------ Data listing ------

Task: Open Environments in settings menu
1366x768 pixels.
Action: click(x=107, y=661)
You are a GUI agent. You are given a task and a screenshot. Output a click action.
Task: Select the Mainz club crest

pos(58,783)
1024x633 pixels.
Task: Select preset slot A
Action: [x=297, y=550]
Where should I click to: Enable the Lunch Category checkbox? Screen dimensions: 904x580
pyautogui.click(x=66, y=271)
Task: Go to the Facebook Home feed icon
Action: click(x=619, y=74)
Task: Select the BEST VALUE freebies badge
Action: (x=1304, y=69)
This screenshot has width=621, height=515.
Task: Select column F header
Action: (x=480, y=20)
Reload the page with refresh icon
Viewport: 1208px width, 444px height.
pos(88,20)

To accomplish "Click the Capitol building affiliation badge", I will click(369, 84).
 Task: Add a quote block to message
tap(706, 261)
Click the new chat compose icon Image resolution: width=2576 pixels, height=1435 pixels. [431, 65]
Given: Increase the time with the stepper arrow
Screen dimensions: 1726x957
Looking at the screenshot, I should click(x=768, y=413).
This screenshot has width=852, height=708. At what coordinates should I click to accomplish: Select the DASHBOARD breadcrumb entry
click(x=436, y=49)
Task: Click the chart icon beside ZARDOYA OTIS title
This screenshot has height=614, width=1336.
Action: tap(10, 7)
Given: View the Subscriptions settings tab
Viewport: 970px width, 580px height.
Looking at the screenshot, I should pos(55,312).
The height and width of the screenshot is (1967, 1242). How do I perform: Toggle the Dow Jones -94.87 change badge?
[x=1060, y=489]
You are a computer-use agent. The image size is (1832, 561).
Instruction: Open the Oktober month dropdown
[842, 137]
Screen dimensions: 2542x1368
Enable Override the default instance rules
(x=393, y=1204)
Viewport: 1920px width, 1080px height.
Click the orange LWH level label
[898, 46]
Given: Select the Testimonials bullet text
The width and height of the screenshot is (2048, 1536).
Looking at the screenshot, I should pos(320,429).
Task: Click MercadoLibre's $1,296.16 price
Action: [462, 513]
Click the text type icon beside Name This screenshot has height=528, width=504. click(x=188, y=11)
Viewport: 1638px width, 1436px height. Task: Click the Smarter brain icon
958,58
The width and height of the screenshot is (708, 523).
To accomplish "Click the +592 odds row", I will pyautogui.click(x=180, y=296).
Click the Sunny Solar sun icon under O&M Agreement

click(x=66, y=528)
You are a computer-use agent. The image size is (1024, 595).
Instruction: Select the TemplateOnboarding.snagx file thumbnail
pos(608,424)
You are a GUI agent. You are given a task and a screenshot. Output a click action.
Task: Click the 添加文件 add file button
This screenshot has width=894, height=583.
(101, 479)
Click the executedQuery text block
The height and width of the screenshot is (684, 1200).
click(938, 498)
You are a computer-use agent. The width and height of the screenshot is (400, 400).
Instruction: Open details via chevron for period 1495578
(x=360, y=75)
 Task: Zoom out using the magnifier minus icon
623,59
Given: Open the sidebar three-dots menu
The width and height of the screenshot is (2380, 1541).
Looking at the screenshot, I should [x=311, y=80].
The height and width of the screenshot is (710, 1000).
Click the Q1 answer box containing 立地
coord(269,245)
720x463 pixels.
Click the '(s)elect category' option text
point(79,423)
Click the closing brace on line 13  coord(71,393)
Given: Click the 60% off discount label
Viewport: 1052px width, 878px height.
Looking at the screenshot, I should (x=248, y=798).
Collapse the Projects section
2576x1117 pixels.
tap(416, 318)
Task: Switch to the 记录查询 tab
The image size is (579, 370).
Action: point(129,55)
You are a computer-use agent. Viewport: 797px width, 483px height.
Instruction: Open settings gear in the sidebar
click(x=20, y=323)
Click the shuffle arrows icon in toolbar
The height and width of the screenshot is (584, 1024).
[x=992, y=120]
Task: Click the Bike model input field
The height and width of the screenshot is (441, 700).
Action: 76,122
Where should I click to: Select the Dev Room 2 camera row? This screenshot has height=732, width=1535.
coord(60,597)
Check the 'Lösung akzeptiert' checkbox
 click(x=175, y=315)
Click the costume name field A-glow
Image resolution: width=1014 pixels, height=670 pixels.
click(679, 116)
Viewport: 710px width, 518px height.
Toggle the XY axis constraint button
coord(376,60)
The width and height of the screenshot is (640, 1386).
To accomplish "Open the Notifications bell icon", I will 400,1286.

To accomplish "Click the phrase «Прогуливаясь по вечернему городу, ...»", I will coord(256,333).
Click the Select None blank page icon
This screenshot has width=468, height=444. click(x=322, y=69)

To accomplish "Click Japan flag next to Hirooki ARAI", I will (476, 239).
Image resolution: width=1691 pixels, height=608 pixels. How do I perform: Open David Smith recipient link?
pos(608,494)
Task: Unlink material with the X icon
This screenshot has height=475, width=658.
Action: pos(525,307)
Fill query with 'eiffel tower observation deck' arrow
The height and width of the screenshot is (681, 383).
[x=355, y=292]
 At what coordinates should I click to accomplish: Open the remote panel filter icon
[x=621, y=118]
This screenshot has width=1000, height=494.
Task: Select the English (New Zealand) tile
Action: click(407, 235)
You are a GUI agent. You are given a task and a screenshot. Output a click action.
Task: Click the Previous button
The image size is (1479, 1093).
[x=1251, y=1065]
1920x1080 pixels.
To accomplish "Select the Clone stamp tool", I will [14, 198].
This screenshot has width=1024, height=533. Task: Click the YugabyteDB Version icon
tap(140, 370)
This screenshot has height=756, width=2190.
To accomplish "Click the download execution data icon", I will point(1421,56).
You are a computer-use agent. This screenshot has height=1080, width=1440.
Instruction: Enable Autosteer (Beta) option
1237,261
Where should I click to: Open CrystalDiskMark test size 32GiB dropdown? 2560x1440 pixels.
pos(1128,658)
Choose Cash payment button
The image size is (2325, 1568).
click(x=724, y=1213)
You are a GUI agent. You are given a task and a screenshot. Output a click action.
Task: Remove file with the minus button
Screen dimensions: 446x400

------

## Set task
Present the records above as a Markdown table with two columns, Nr and Line, numbering each non-blank line in order and omitting blank lines.

## The completed task
| Nr | Line |
|---|---|
| 1 | Task: Open Environments in settings menu |
| 2 | 1366x768 pixels. |
| 3 | Action: click(x=107, y=661) |
| 4 | You are a GUI agent. You are given a task and a screenshot. Output a click action. |
| 5 | Task: Select the Mainz club crest |
| 6 | pos(58,783) |
| 7 | 1024x633 pixels. |
| 8 | Task: Select preset slot A |
| 9 | Action: [x=297, y=550] |
| 10 | Where should I click to: Enable the Lunch Category checkbox? Screen dimensions: 904x580 |
| 11 | pyautogui.click(x=66, y=271) |
| 12 | Task: Go to the Facebook Home feed icon |
| 13 | Action: click(x=619, y=74) |
| 14 | Task: Select the BEST VALUE freebies badge |
| 15 | Action: (x=1304, y=69) |
| 16 | This screenshot has width=621, height=515. |
| 17 | Task: Select column F header |
| 18 | Action: (x=480, y=20) |
| 19 | Reload the page with refresh icon |
| 20 | Viewport: 1208px width, 444px height. |
| 21 | pos(88,20) |
| 22 | To accomplish "Click the Capitol building affiliation badge", I will click(369, 84). |
| 23 |  Task: Add a quote block to message |
| 24 | tap(706, 261) |
| 25 | Click the new chat compose icon Image resolution: width=2576 pixels, height=1435 pixels. [431, 65] |
| 26 | Given: Increase the time with the stepper arrow |
| 27 | Screen dimensions: 1726x957 |
| 28 | Looking at the screenshot, I should click(x=768, y=413). |
| 29 | This screenshot has width=852, height=708. At what coordinates should I click to accomplish: Select the DASHBOARD breadcrumb entry |
| 30 | click(x=436, y=49) |
| 31 | Task: Click the chart icon beside ZARDOYA OTIS title |
| 32 | This screenshot has height=614, width=1336. |
| 33 | Action: tap(10, 7) |
| 34 | Given: View the Subscriptions settings tab |
| 35 | Viewport: 970px width, 580px height. |
| 36 | Looking at the screenshot, I should pos(55,312). |
| 37 | The height and width of the screenshot is (1967, 1242). How do I perform: Toggle the Dow Jones -94.87 change badge? |
| 38 | [x=1060, y=489] |
| 39 | You are a computer-use agent. The image size is (1832, 561). |
| 40 | Instruction: Open the Oktober month dropdown |
| 41 | [842, 137] |
| 42 | Screen dimensions: 2542x1368 |
| 43 | Enable Override the default instance rules |
| 44 | (x=393, y=1204) |
| 45 | Viewport: 1920px width, 1080px height. |
| 46 | Click the orange LWH level label |
| 47 | [898, 46] |
| 48 | Given: Select the Testimonials bullet text |
| 49 | The width and height of the screenshot is (2048, 1536). |
| 50 | Looking at the screenshot, I should pos(320,429). |
| 51 | Task: Click MercadoLibre's $1,296.16 price |
| 52 | Action: [462, 513] |
| 53 | Click the text type icon beside Name This screenshot has height=528, width=504. click(x=188, y=11) |
| 54 | Viewport: 1638px width, 1436px height. Task: Click the Smarter brain icon |
| 55 | 958,58 |
| 56 | The width and height of the screenshot is (708, 523). |
| 57 | To accomplish "Click the +592 odds row", I will pyautogui.click(x=180, y=296). |
| 58 | Click the Sunny Solar sun icon under O&M Agreement |
| 59 | click(x=66, y=528) |
| 60 | You are a computer-use agent. The image size is (1024, 595). |
| 61 | Instruction: Select the TemplateOnboarding.snagx file thumbnail |
| 62 | pos(608,424) |
| 63 | You are a GUI agent. You are given a task and a screenshot. Output a click action. |
| 64 | Task: Click the 添加文件 add file button |
| 65 | This screenshot has width=894, height=583. |
| 66 | (101, 479) |
| 67 | Click the executedQuery text block |
| 68 | The height and width of the screenshot is (684, 1200). |
| 69 | click(938, 498) |
| 70 | You are a computer-use agent. The width and height of the screenshot is (400, 400). |
| 71 | Instruction: Open details via chevron for period 1495578 |
| 72 | (x=360, y=75) |
| 73 |  Task: Zoom out using the magnifier minus icon |
| 74 | 623,59 |
| 75 | Given: Open the sidebar three-dots menu |
| 76 | The width and height of the screenshot is (2380, 1541). |
| 77 | Looking at the screenshot, I should [x=311, y=80]. |
| 78 | The height and width of the screenshot is (710, 1000). |
| 79 | Click the Q1 answer box containing 立地 |
| 80 | coord(269,245) |
| 81 | 720x463 pixels. |
| 82 | Click the '(s)elect category' option text |
| 83 | point(79,423) |
| 84 | Click the closing brace on line 13  coord(71,393) |
| 85 | Given: Click the 60% off discount label |
| 86 | Viewport: 1052px width, 878px height. |
| 87 | Looking at the screenshot, I should (x=248, y=798). |
| 88 | Collapse the Projects section |
| 89 | 2576x1117 pixels. |
| 90 | tap(416, 318) |
| 91 | Task: Switch to the 记录查询 tab |
| 92 | The image size is (579, 370). |
| 93 | Action: point(129,55) |
| 94 | You are a computer-use agent. Viewport: 797px width, 483px height. |
| 95 | Instruction: Open settings gear in the sidebar |
| 96 | click(x=20, y=323) |
| 97 | Click the shuffle arrows icon in toolbar |
| 98 | The height and width of the screenshot is (584, 1024). |
| 99 | [x=992, y=120] |
| 100 | Task: Click the Bike model input field |
| 101 | The height and width of the screenshot is (441, 700). |
| 102 | Action: 76,122 |
| 103 | Where should I click to: Select the Dev Room 2 camera row? This screenshot has height=732, width=1535. |
| 104 | coord(60,597) |
| 105 | Check the 'Lösung akzeptiert' checkbox |
| 106 |  click(x=175, y=315) |
| 107 | Click the costume name field A-glow |
| 108 | Image resolution: width=1014 pixels, height=670 pixels. |
| 109 | click(679, 116) |
| 110 | Viewport: 710px width, 518px height. |
| 111 | Toggle the XY axis constraint button |
| 112 | coord(376,60) |
| 113 | The width and height of the screenshot is (640, 1386). |
| 114 | To accomplish "Open the Notifications bell icon", I will 400,1286. |
| 115 | To accomplish "Click the phrase «Прогуливаясь по вечернему городу, ...»", I will coord(256,333). |
| 116 | Click the Select None blank page icon |
| 117 | This screenshot has width=468, height=444. click(x=322, y=69) |
| 118 | To accomplish "Click Japan flag next to Hirooki ARAI", I will (476, 239). |
| 119 | Image resolution: width=1691 pixels, height=608 pixels. How do I perform: Open David Smith recipient link? |
| 120 | pos(608,494) |
| 121 | Task: Unlink material with the X icon |
| 122 | This screenshot has height=475, width=658. |
| 123 | Action: pos(525,307) |
| 124 | Fill query with 'eiffel tower observation deck' arrow |
| 125 | The height and width of the screenshot is (681, 383). |
| 126 | [x=355, y=292] |
| 127 |  At what coordinates should I click to accomplish: Open the remote panel filter icon |
| 128 | [x=621, y=118] |
| 129 | This screenshot has width=1000, height=494. |
| 130 | Task: Select the English (New Zealand) tile |
| 131 | Action: click(407, 235) |
| 132 | You are a GUI agent. You are given a task and a screenshot. Output a click action. |
| 133 | Task: Click the Previous button |
| 134 | The image size is (1479, 1093). |
| 135 | [x=1251, y=1065] |
| 136 | 1920x1080 pixels. |
| 137 | To accomplish "Select the Clone stamp tool", I will [14, 198]. |
| 138 | This screenshot has width=1024, height=533. Task: Click the YugabyteDB Version icon |
| 139 | tap(140, 370) |
| 140 | This screenshot has height=756, width=2190. |
| 141 | To accomplish "Click the download execution data icon", I will point(1421,56). |
| 142 | You are a computer-use agent. This screenshot has height=1080, width=1440. |
| 143 | Instruction: Enable Autosteer (Beta) option |
| 144 | 1237,261 |
| 145 | Where should I click to: Open CrystalDiskMark test size 32GiB dropdown? 2560x1440 pixels. |
| 146 | pos(1128,658) |
| 147 | Choose Cash payment button |
| 148 | The image size is (2325, 1568). |
| 149 | click(x=724, y=1213) |
| 150 | You are a GUI agent. You are given a task and a screenshot. Output a click action. |
| 151 | Task: Remove file with the minus button |
| 152 | Screen dimensions: 446x400 |